Jared Young Sanders I was born March 8, 1791 in Chester County, South Carolina. His parents moved to Adams County, Mississippi and then, in 1815, to Wilkinson County, Mississippi. Shortly thereafter, Jared Young Sanders I followed his uncle, James Sanders, to western St. Mary Parish, Louisiana. In 1818, he married Rachel Nixon Hulick, a native of New Jersey, whose family had recently arrived in St. Mary Parish.
Jared Young Sanders I and his beloved wife, Rachel, were blessed with a large family. The youngest son, his father’s namesake, Jared Young Sanders II was born in 1839 on the Sanders plantation near Franklin. A short time later, Jared and Rachel sold their property in western St. Mary Parish and established Inglewood Plantation near Brashear which is today Morgan City.
Jared Young Sanders II was sent to his father’s native state to complete his education and, in December, 1860, he received his Bachelor of Arts degree from South Carolina College, which is now the University of South Carolina, in Columbia. The election of Abraham Lincoln, a proponent of unbridled Federal power, to the presidency in 1860 convinced the states of the South that the only hope for the preservation of states’ rights lay in secession from the Federal Union. A new nation, the Confederate States of America, was established in February, 1861. Lincoln’s refusal to withdraw Federal troops from Confederate territory led to war in April of that year; and Jared Young Sanders II became a lieutenant, and ultimately a captain, in Company B of the 26th Louisiana Infantry Regiment. He served with distinction during the conflict and participated in the defense of Vicksburg.

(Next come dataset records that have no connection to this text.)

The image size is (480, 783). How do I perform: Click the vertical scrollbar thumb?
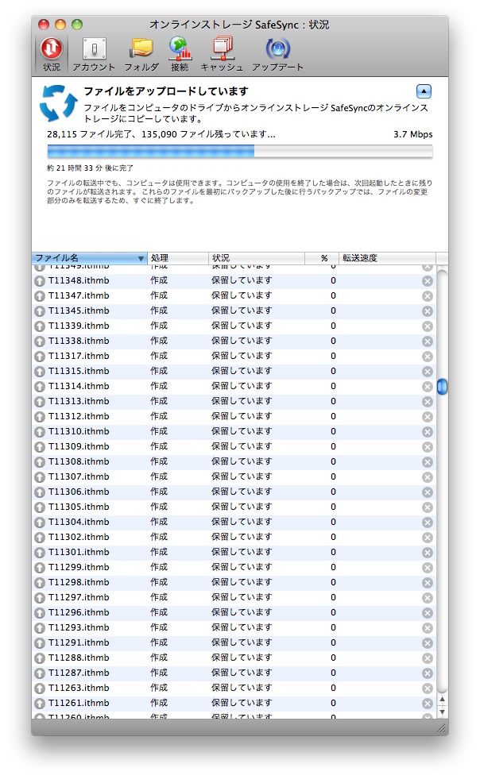(x=442, y=386)
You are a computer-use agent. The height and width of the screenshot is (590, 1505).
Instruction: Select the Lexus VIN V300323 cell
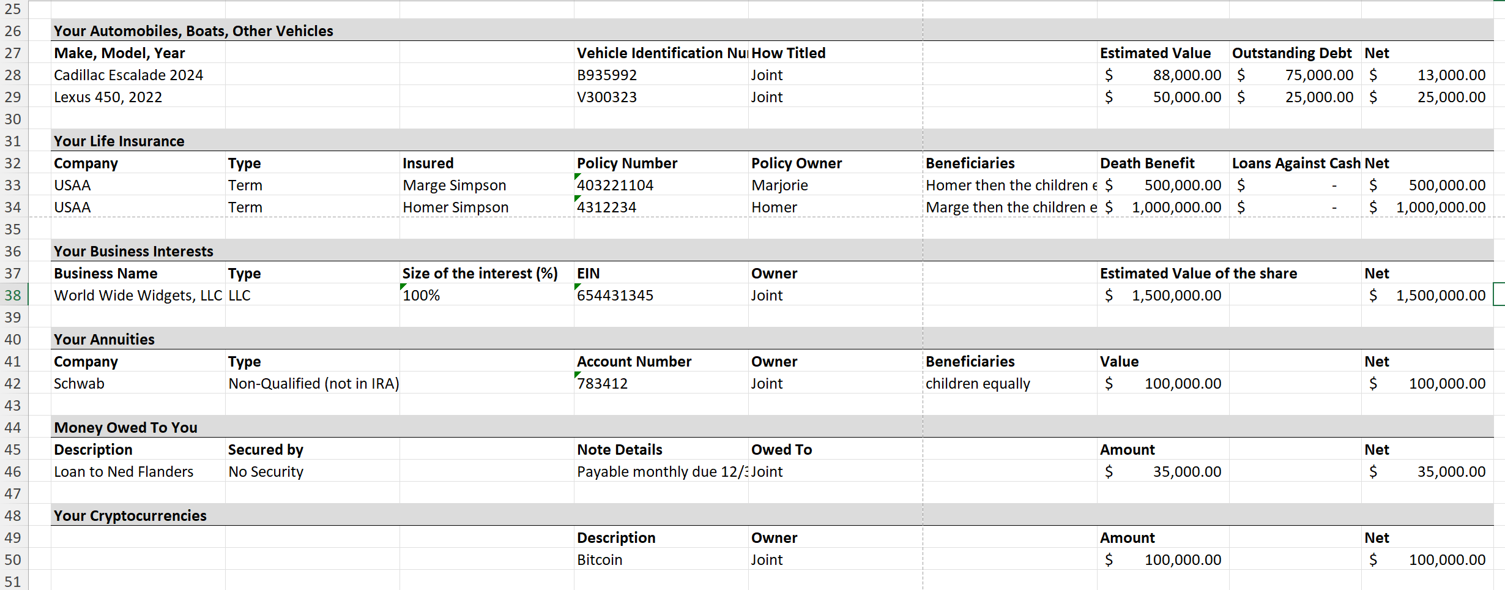click(661, 97)
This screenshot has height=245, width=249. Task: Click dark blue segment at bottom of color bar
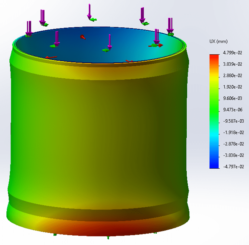[214, 164]
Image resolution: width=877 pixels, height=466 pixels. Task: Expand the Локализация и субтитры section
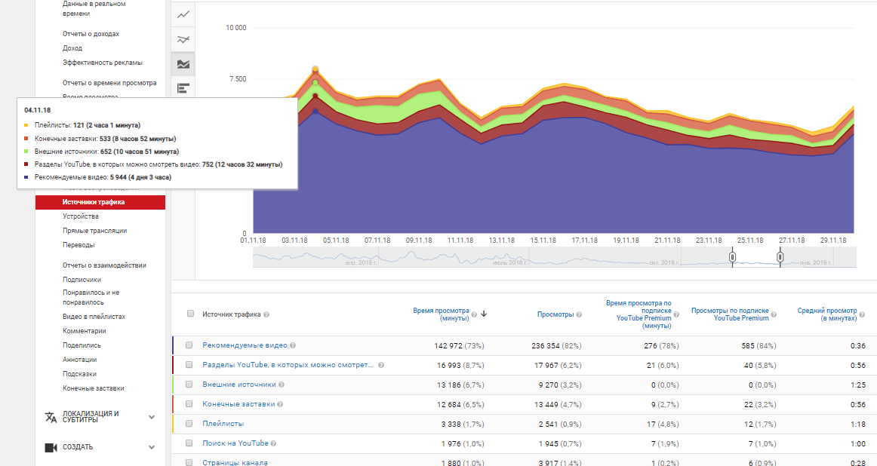click(x=152, y=417)
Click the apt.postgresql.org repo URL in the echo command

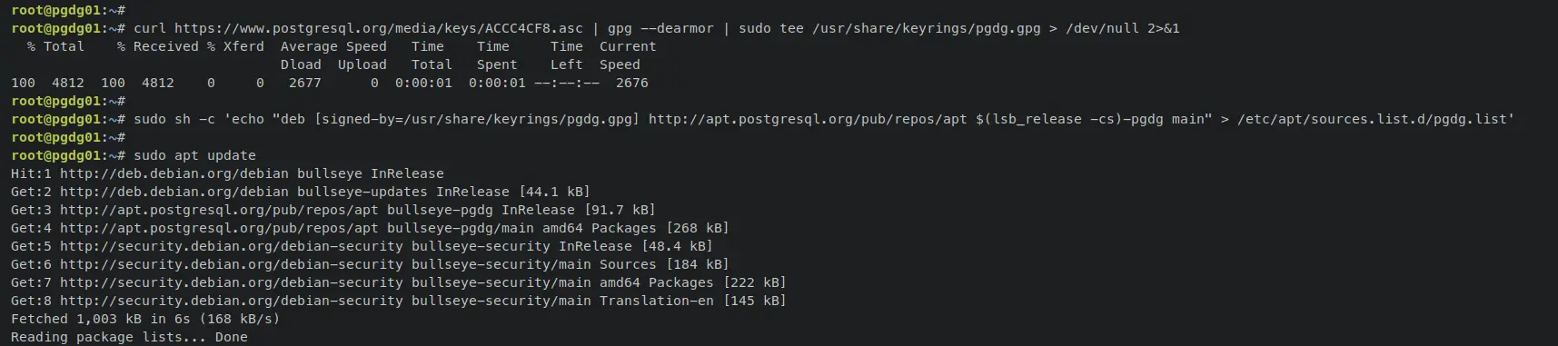(x=808, y=119)
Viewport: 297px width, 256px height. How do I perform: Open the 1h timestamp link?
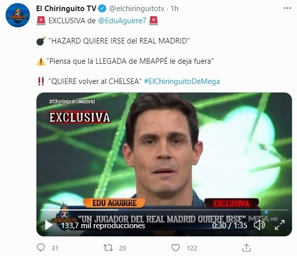pos(174,9)
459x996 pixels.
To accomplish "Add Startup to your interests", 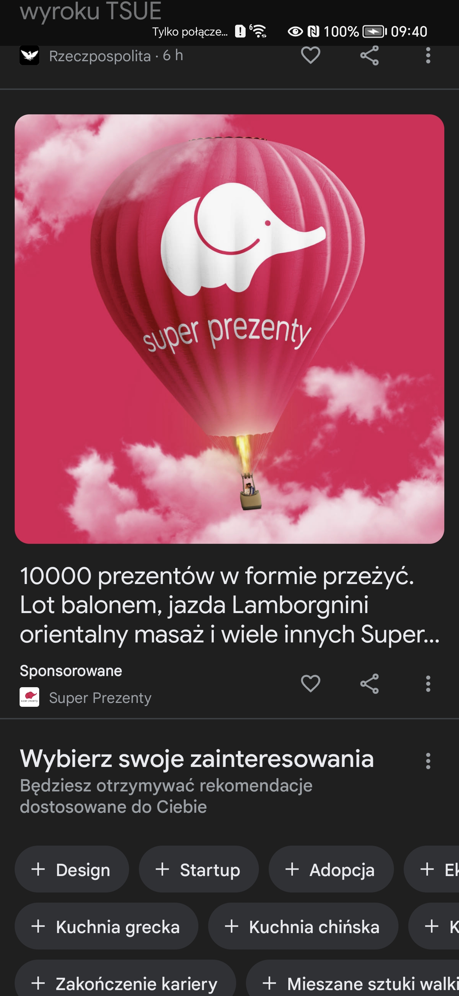I will click(198, 869).
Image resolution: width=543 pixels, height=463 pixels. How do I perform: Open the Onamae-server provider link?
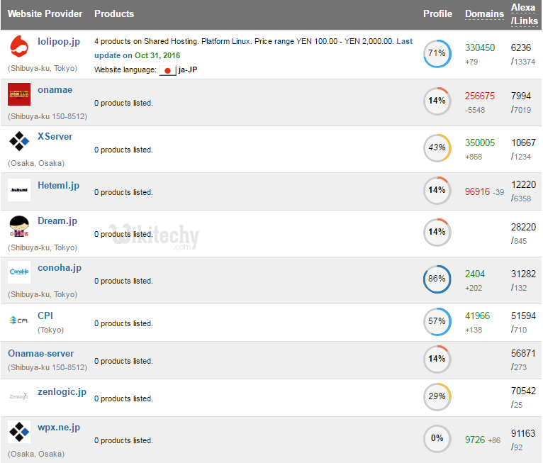[40, 353]
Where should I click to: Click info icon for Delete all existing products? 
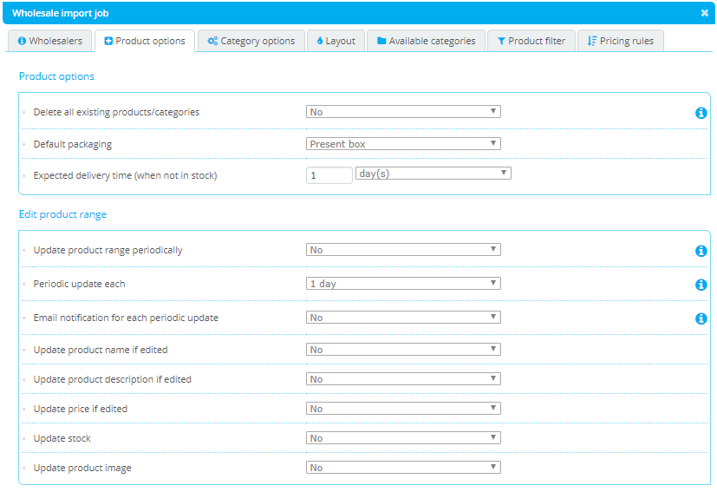pyautogui.click(x=701, y=113)
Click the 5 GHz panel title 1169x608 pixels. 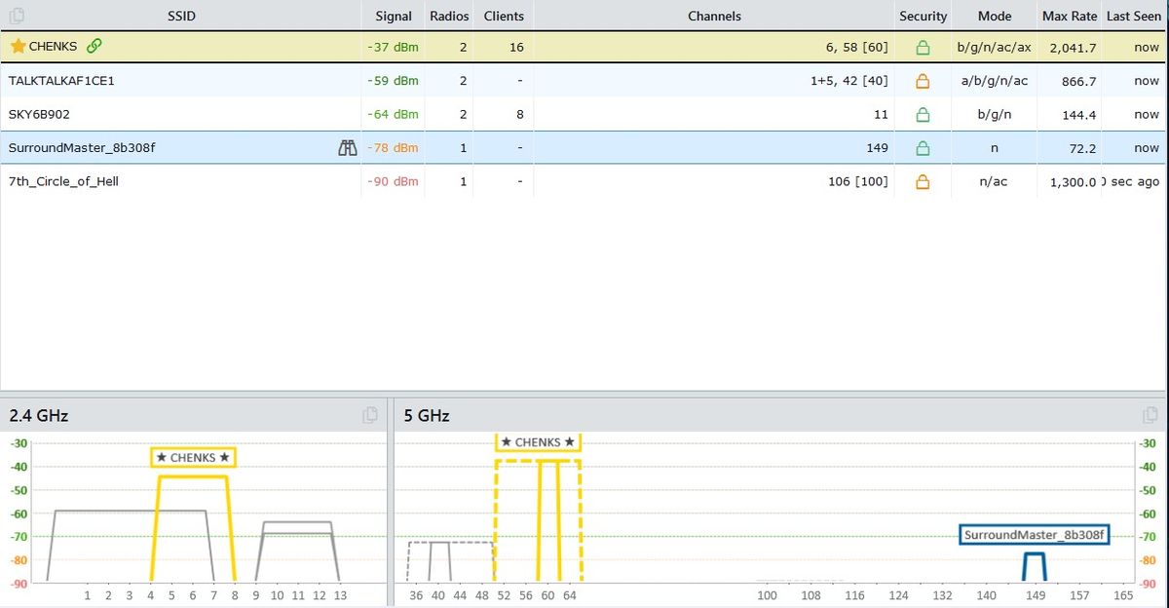tap(426, 415)
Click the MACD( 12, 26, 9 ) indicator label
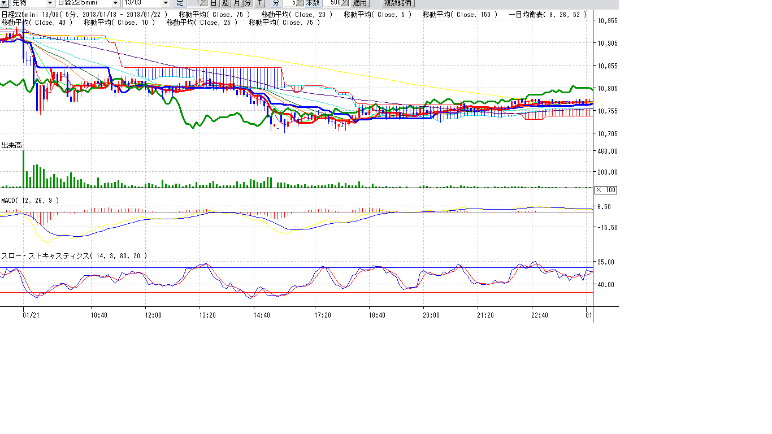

On his twenty-ninth birthday, February 4, 1868, Jared Young Sanders II married his childhood sweetheart, Elizabeth Alzira Wofford. The couple had many children, the first of whom was Jared Young Sanders III who would, in 1908, become Governor of Louisiana. Jared Young Sanders III and Byrnes Young, the second son of Olympus Young, were life-long friends. In 1996, it seemed both natural and right to name this Center which is dedicated to the honor, the nobility, and the heritage of Louisiana, after two neighboring families who typified the bonds of friendship, commitment, and duty which characterize the traditions of our state.